青々とした木々がおい茂り太陽の光がサンサンと照らされた森だったのに、腐敗し黒墨になった木々と葉が光を遮り、辺りには霧が立ち込めるなんだか薄気味の悪い森にいつのまにやら変わっていた。

「おかしいな……確かこの辺りには動物たちのオアシスがあったはずなんだけど…」

一瞬で凶変した森を見渡してみる。

「カーカー」
「きゃっ!」

不意に木の間から現れたカラスにも驚いてしまう。先ほどまでのポカポカ森だったら絶対にそんな事では、驚かなかったはずなのに。
…いやそもそもこの森にはカラスは住んではいなかったはずだ。

「こっ、こわいよぉー」
「大丈夫。僕がついてるから。ほらつかまって」

先ほどまでの元気が何処へやらの恐怖でガタガタに震え、今にも泣き出してしまいそうなランファをルシアは自分の腕に掴ませ安心させる。

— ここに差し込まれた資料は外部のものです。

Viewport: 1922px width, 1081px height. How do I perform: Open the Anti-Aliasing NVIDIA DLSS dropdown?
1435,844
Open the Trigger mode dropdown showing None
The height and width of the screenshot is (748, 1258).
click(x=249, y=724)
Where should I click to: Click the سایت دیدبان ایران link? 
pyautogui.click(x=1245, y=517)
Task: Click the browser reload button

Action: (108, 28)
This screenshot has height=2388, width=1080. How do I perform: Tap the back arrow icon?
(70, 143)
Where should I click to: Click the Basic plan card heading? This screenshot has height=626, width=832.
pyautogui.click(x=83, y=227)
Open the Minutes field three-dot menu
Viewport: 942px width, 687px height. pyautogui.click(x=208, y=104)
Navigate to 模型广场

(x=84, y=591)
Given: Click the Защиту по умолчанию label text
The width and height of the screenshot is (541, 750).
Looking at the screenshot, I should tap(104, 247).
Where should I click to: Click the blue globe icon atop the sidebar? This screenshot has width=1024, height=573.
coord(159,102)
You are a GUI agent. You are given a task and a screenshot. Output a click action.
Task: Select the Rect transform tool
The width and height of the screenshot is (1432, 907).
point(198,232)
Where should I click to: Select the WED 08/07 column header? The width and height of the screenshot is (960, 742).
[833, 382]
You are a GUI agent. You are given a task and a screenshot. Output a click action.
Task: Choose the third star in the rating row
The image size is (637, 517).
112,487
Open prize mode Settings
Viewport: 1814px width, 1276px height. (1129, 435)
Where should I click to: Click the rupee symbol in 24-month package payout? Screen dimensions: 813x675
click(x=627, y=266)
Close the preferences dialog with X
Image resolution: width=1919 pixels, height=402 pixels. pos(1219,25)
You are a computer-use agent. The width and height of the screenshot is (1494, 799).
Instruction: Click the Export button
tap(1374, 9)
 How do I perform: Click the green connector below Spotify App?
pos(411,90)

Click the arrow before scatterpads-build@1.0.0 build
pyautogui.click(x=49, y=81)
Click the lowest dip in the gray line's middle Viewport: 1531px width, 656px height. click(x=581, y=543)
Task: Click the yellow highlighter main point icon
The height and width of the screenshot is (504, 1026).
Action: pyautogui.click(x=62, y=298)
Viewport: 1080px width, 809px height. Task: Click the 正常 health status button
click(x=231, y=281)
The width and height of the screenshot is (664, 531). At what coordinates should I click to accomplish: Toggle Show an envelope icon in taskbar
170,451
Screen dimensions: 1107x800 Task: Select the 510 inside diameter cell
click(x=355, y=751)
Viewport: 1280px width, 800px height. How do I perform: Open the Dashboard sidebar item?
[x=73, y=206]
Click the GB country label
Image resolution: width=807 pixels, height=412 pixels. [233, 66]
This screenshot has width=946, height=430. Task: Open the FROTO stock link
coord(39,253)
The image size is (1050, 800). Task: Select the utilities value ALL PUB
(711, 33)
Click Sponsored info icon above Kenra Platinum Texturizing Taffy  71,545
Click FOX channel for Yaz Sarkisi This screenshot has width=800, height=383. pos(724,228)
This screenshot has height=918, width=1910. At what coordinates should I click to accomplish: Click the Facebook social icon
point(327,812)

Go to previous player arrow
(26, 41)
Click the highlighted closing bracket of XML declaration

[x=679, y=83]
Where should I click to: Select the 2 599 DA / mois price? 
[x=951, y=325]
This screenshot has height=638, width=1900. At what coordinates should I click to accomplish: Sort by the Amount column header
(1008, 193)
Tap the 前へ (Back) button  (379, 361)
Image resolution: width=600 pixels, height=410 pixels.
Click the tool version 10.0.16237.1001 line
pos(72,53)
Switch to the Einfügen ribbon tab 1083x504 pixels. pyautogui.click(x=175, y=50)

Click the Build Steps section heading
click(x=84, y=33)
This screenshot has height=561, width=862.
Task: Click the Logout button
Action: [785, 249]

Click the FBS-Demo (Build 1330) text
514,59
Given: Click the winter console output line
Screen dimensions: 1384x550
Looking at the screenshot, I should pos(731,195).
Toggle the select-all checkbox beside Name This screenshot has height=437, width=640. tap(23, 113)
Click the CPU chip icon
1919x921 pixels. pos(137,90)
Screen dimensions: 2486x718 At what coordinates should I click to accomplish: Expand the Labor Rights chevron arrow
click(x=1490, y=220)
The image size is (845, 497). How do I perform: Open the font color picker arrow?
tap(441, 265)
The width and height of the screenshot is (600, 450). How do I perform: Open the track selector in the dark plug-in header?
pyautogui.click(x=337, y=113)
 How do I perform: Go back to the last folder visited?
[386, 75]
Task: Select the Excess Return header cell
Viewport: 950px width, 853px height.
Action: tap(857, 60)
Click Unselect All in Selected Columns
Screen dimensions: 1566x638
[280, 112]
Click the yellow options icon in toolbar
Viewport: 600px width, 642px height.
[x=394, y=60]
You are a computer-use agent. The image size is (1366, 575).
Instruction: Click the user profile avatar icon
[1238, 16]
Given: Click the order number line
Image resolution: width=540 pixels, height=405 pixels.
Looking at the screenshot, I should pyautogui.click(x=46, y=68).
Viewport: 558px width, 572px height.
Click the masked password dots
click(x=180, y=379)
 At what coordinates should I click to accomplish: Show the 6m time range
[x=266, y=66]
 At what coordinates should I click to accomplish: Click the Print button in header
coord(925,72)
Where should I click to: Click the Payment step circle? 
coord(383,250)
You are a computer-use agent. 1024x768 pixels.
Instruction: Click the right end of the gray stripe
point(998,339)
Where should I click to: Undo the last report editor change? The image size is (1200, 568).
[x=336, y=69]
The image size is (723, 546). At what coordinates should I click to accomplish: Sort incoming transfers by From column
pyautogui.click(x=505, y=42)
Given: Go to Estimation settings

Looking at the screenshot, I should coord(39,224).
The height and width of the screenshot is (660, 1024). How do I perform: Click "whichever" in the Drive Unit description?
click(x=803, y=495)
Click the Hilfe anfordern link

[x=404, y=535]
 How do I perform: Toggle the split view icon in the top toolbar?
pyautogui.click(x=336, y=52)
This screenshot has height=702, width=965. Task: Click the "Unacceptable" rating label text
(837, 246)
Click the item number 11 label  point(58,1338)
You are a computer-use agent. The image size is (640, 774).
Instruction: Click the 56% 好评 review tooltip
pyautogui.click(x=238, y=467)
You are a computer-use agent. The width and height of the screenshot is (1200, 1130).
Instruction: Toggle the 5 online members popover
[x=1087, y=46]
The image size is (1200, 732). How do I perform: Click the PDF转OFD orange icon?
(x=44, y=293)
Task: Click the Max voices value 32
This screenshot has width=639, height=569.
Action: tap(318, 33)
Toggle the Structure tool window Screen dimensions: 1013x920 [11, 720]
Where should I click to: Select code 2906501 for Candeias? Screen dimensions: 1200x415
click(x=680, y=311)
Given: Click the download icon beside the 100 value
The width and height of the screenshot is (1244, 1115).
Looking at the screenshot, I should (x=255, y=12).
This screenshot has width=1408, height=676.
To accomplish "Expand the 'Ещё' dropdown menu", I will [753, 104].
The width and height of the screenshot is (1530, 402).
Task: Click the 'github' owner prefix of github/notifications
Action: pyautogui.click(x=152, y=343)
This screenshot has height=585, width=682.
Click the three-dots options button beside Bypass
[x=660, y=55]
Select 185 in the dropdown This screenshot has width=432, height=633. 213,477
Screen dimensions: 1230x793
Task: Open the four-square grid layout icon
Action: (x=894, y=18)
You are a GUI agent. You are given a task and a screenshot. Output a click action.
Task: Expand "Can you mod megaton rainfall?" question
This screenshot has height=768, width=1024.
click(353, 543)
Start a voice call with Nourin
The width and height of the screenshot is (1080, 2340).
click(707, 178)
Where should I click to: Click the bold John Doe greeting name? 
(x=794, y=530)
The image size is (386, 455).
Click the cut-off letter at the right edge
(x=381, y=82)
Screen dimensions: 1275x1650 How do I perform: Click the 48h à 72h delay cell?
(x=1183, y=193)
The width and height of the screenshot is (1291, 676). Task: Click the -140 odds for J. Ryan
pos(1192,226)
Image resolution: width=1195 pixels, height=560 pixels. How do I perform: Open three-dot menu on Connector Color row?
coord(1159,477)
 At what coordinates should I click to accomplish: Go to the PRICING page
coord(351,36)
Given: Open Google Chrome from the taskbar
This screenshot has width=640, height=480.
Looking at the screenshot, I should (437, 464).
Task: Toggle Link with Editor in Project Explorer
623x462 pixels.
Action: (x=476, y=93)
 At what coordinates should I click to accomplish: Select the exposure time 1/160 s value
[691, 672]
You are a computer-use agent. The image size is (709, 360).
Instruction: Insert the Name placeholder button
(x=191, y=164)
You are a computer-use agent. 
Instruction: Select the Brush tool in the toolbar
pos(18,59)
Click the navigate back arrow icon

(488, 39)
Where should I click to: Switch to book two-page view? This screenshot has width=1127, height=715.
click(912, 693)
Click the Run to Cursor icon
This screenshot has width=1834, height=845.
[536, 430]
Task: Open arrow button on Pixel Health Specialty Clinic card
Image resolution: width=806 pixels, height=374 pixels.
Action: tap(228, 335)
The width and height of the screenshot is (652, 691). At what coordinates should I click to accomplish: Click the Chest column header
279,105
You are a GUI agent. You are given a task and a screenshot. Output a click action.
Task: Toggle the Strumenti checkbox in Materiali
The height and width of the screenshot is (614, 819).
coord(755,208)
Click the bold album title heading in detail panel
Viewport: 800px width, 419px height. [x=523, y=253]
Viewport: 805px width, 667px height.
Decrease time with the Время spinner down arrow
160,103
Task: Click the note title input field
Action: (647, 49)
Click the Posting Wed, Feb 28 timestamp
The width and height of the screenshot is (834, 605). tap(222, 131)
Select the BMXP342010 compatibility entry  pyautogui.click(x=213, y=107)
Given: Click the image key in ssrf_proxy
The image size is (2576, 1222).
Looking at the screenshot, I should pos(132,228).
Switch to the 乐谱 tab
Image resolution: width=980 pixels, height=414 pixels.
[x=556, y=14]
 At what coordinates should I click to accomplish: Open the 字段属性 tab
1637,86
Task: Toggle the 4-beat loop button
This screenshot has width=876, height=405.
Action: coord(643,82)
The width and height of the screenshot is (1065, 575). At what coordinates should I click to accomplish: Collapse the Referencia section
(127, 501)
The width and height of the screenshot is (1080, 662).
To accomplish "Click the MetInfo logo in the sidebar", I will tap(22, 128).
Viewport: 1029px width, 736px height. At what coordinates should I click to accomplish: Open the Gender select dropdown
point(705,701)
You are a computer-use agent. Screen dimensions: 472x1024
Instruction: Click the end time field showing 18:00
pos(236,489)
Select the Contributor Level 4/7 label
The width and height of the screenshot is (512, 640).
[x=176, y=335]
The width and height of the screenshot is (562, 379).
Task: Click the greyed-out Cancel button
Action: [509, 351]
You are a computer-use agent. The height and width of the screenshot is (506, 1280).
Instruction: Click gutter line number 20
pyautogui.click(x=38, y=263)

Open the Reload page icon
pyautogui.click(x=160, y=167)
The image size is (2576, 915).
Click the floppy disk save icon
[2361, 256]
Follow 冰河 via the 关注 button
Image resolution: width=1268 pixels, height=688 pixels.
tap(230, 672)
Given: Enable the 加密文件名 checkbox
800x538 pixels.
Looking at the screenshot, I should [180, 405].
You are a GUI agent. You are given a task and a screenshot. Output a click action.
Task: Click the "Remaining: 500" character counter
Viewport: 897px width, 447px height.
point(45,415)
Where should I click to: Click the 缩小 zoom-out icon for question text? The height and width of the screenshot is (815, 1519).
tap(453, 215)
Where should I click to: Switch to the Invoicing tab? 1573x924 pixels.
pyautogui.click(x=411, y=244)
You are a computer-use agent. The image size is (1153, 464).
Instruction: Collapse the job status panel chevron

しばらくお互い無言で不気味な森を歩るいていると、ランファは見るものすべてに驚き、無駄に体力を消耗してゆく。
僕がしっかりしなきゃ…とルシアは怖いのを我慢し腰が抜けたランファを引きづりながら、森のたぶん奥へと進んでゆく。
……すると木々がない広い空間にたどり着き二人がみたものは

「ひゃぁぁぁぁぁ!!」

赤子の様な裸で丸坊主の石像のような石でできた人形が、右手の人差し指で北西を指さしランプを持っている。左手は腰に置いたポーズで広い空間のちょうど中心に立っていた…。

「なっ、なにあれぇ………」
「こんなのっこの森にはなかったはずだ……。なのになんで?」

遠くから見るとたいして大きくないものかと思っていたが、近づいて見ると軽く五メートルは超えていそうな巨大な人形だった。人形の表情は不気味に笑っている。

「うぅ……こわい…。こわいからあっちから行こう?」
「うっ、うん……」

恐怖のあまり人形を直視できないランファは人形が差す北西とは反対の南東に歩いていくことにした。

「(でも、あの人形が指さす方向…気になるな……)」

ルシアはどうしてもあの人形が気になり、人形が見えなくなるまでジーと不気味な人形を見つめ続けた。

あの人形があそこであのポーズをしているのはなんらかの意味があるのではないかと……。